**Listed records**

__________

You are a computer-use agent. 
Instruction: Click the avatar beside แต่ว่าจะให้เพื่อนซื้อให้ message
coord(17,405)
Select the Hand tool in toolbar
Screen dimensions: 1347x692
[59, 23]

__________

**What you are asked to do**
Print the line containing "Instruction: Click the" and every line after it to the end of the records above, exactly as written, and nothing else.

**Solution for this task**
Instruction: Click the avatar beside แต่ว่าจะให้เพื่อนซื้อให้ message
coord(17,405)
Select the Hand tool in toolbar
Screen dimensions: 1347x692
[59, 23]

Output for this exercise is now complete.